Our policy, then, is to be as exact as we can without trespassing on the comfort of our readers, to be as conventional as we can without irking the sticklers, and to respect the traditions of our language and the reasonable requests of the people whose names we transliterate.
Gotta love copy editors. They're like the last bastion of civilization in our public discourse.
Re: Since I can barely spell in English,"
The first step in getting over your problem is admitting you have a problem.
Re: Since I can barely spell in English,"
The first step in getting over your problem is admitting you have a problem.
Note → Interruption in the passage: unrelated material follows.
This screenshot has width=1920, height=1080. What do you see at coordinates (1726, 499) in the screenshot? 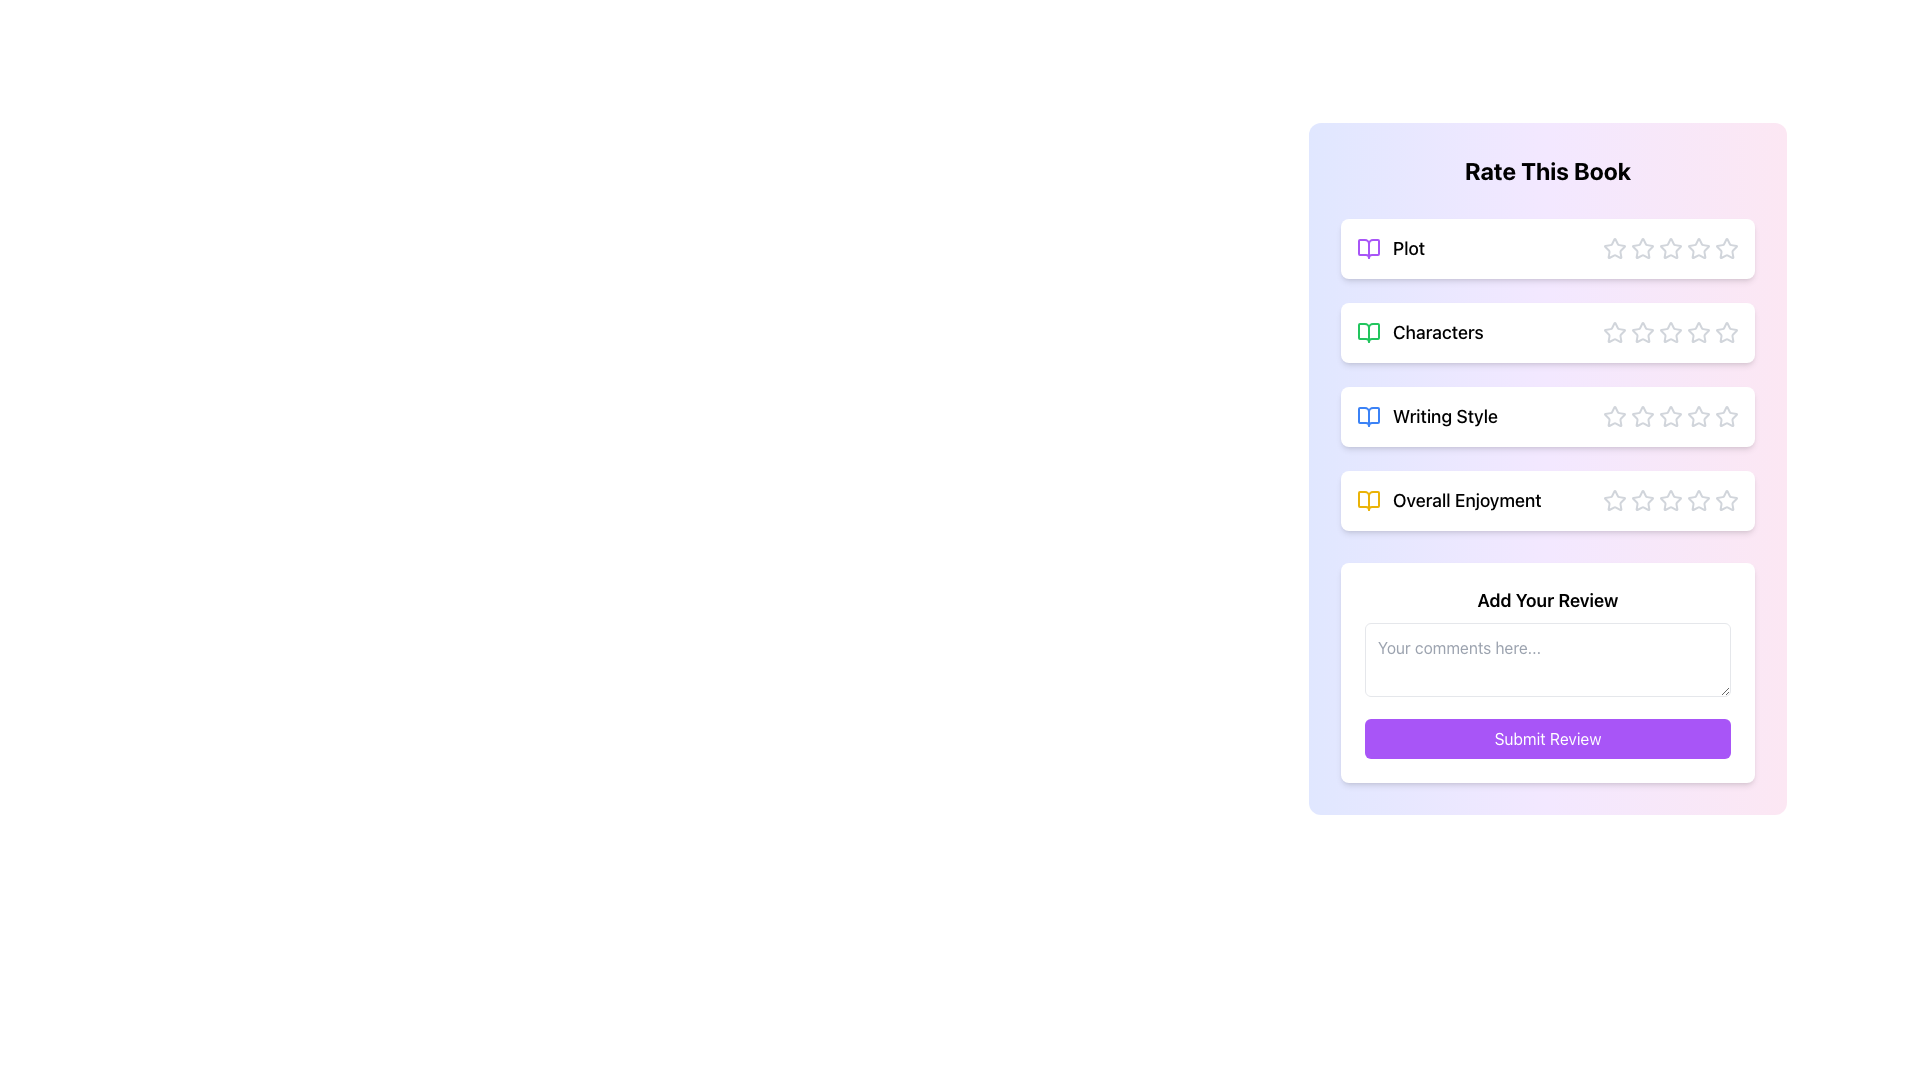
I see `the fifth Interactive Star Icon used for rating 'Overall Enjoyment' in the review system` at bounding box center [1726, 499].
All this got me wondering, how many alphabets are there in the modern world? Actual alphabets, not counting thousand-character nonphonetic systems like what's used in the Chinese language. There's the one we use, the Latin alphabet I think it's called. It has accents and a few characters in French and other languages that we don't use, but it's still the same basic alphabet in all Romance languages, and I think all Germanic languages as well. There's the Cyrillic alphabet, which I'm pretty sure is different enough from the Latin alphabet that it's considered a different alphabet, but I just counted æ and ß as being part of our own alphabet, so what do I know. There's the hindi alphabet, there's sanskrit, there's the Arabic alphabet, and the Japanese alphabet... anything else? I'm sure there must be at least a few more I don't know of. Does Polish have its own alphabet?
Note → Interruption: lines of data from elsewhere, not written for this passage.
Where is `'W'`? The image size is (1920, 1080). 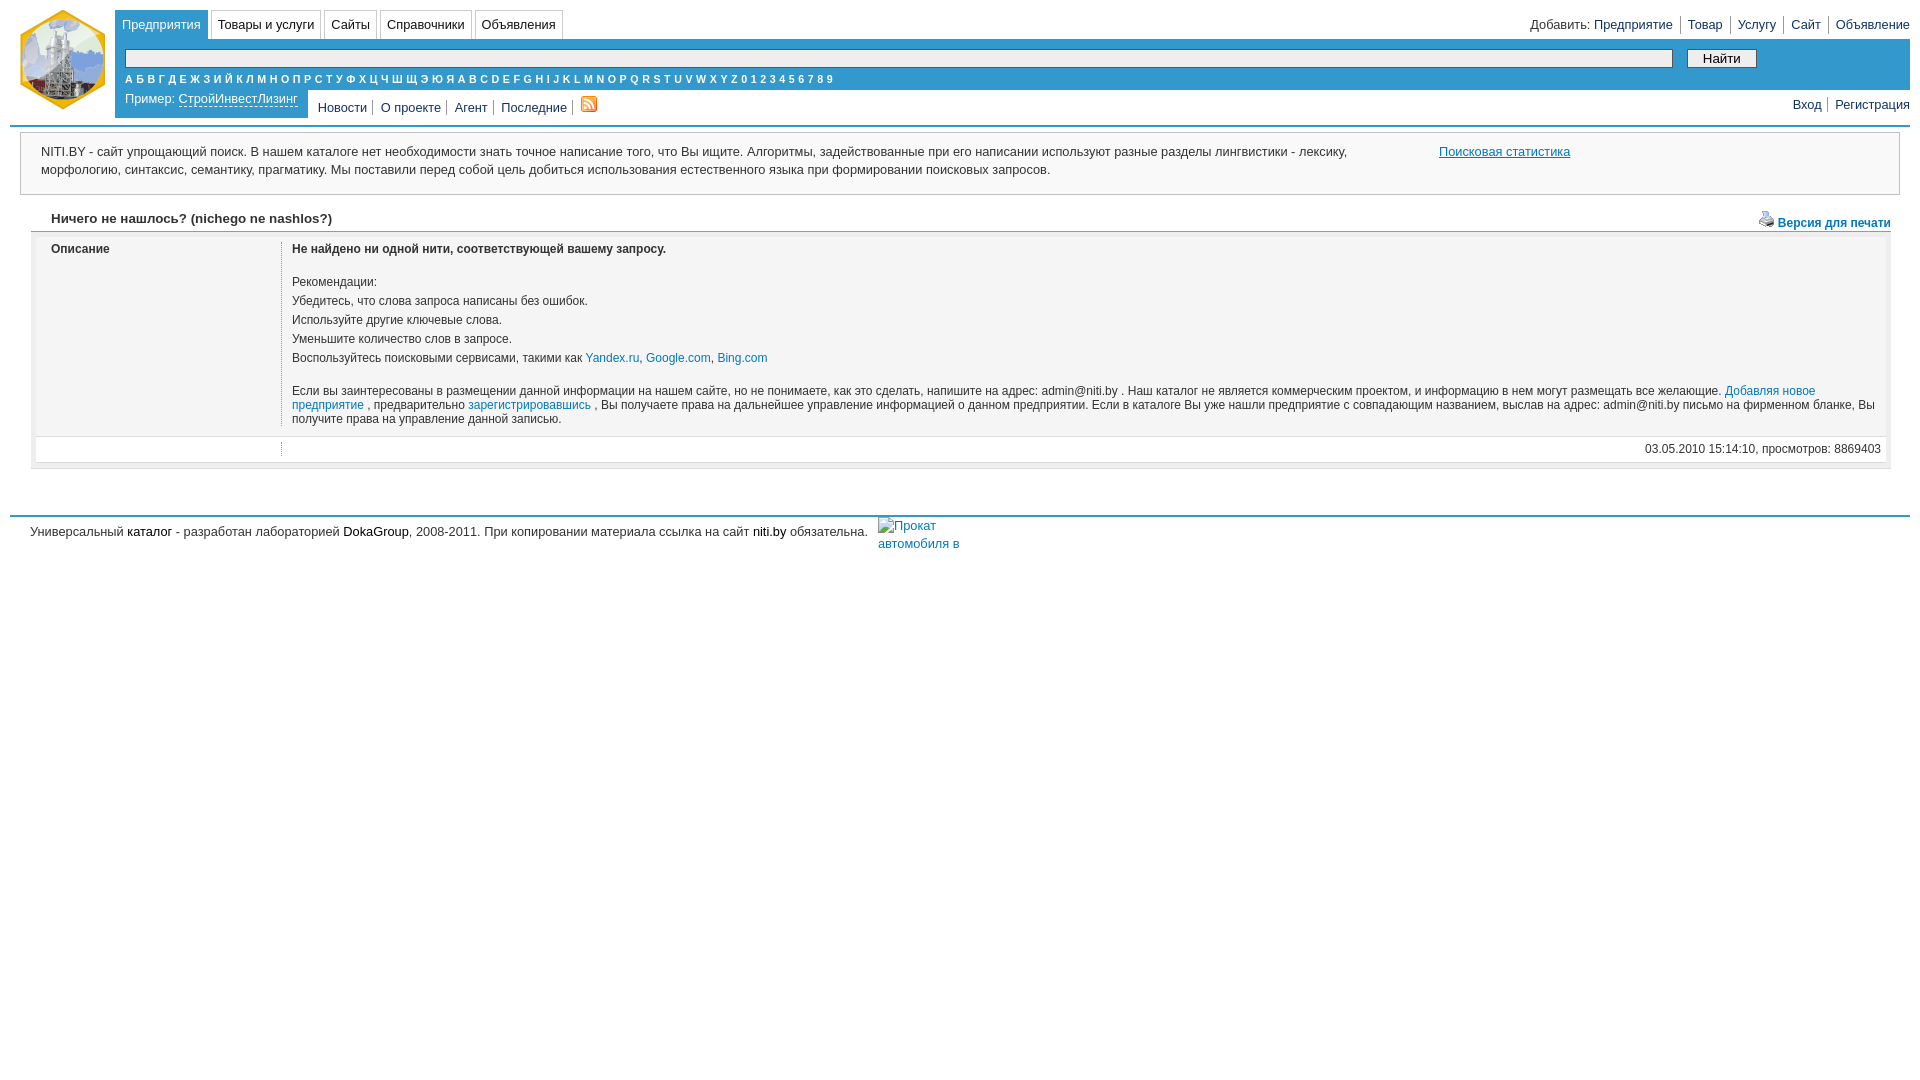
'W' is located at coordinates (700, 77).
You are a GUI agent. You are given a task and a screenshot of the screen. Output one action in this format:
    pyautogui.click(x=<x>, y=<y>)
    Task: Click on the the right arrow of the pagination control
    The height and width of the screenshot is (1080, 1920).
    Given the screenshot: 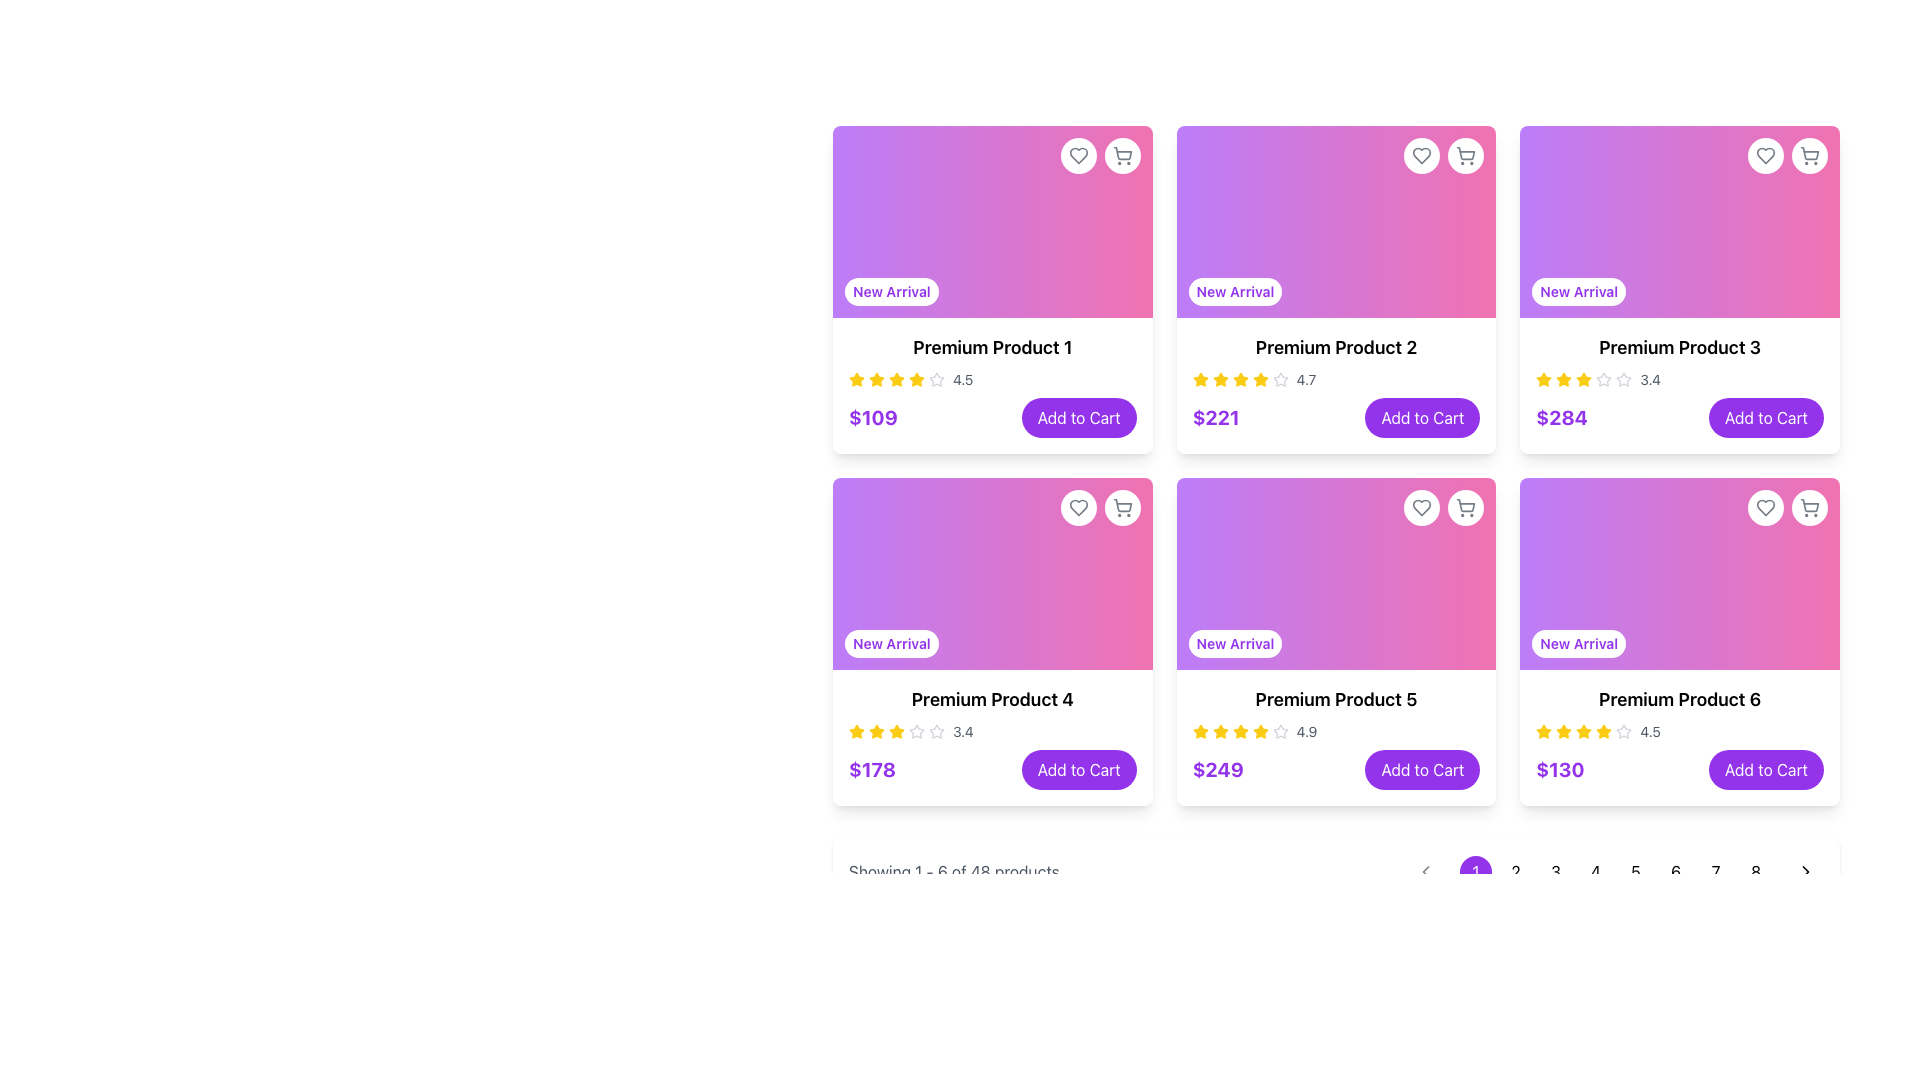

I don't find it hard to believe that the Arabic alphabet is especially complicated, though. It's the same alphabet from Morocco to Pakistan, more or less, but spoken languages vary widely, as someone said upthread about Qadhafi. To make it worse, vowels aren't written half the time. A dictionary would include "short vowels" as accent marks over the other letters, as would a textbook or an archaic source like the Qur'an, but in a novel or newspaper or in written text on the TV, you have to get a lot from context.
The first step in getting over your problem is admitting you have a problem.
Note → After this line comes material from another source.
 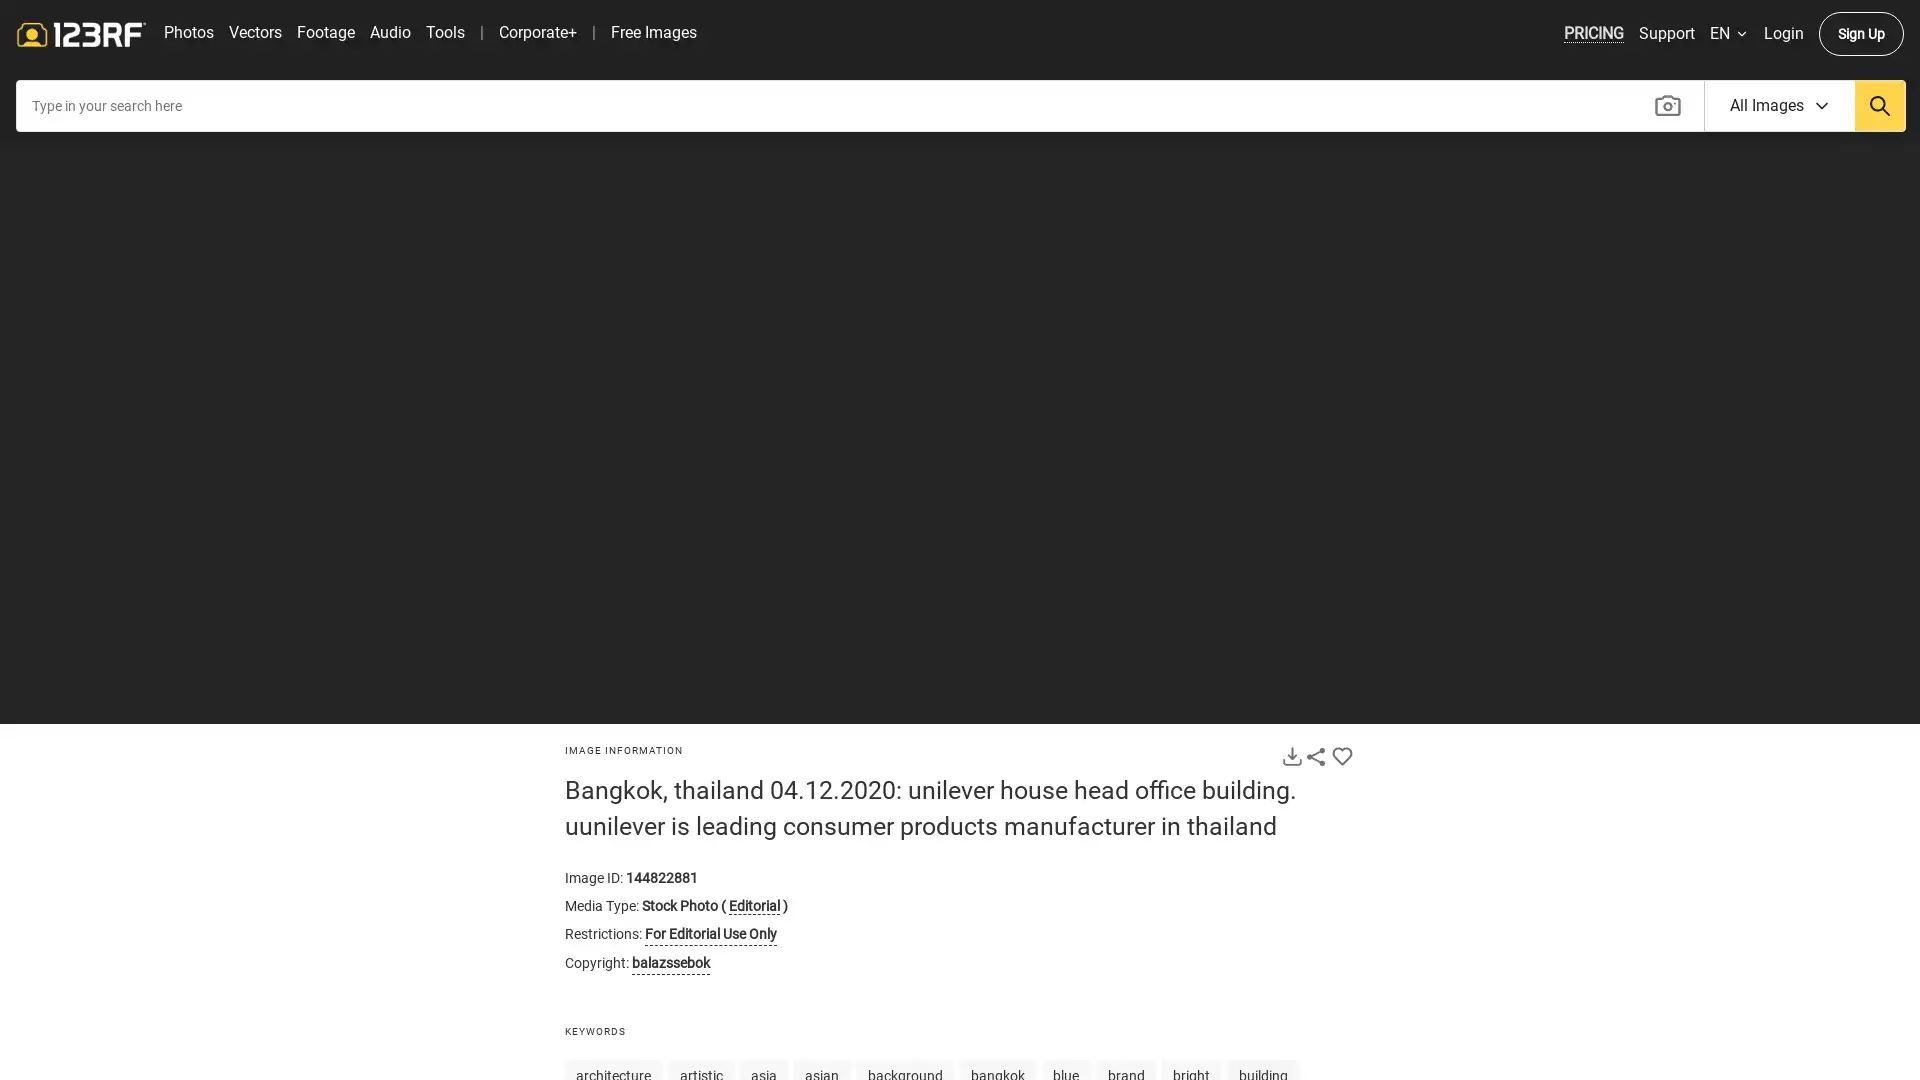 I want to click on XL 8736 x 5820 px  300 dpi 29.12 x 19.4 inches, so click(x=1770, y=573).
Posted by Spelling Zauberer
Which was double-posted. Heh. Is there a name for the the rule that a correction to grammar or spelling or syntax in an online comment thread will always contain a mistake or two of its own?
how many alphabets are there in the modern world?
This site lists 50 -- 3 consonant alphabets, 28 syllabic alphabets, and 19 "true" alphabets, all in active use.
"I'm sure there must be at least a few more I don't know of."
Korean.
Its funny how proud Koreans are of their alphabet considering that most of the rest of the world doesn't realize that they have one :)
Will this also apply to the first dominoes of English linguistic colonization? Can we look forward to articles on the thriving economy of Baile Átha Cliath?
Reminds me of the story (which may not be true) of an exchange between TE Lawrence and the editor of "The Seven Pillars of Wisdom". His editor said "Do you realize that you spelled 'Jeddah' three different ways in one paragraph?" Lawrence responded "I'm surprised it was only three."
Comments closed December 10, 2007.

I like rule 3. Seeing as my name is spelled Mostafa, though it is traditionally spelled Mustafa. I have had many people write Mustafa in the greeting of the email, even though they have had to type in Mostafa to send me email.
Once, I was asked by an interviewer, of Egyptian descent, why I spelled it with an o rather than a u. My response was you'll have to take that up with my parents.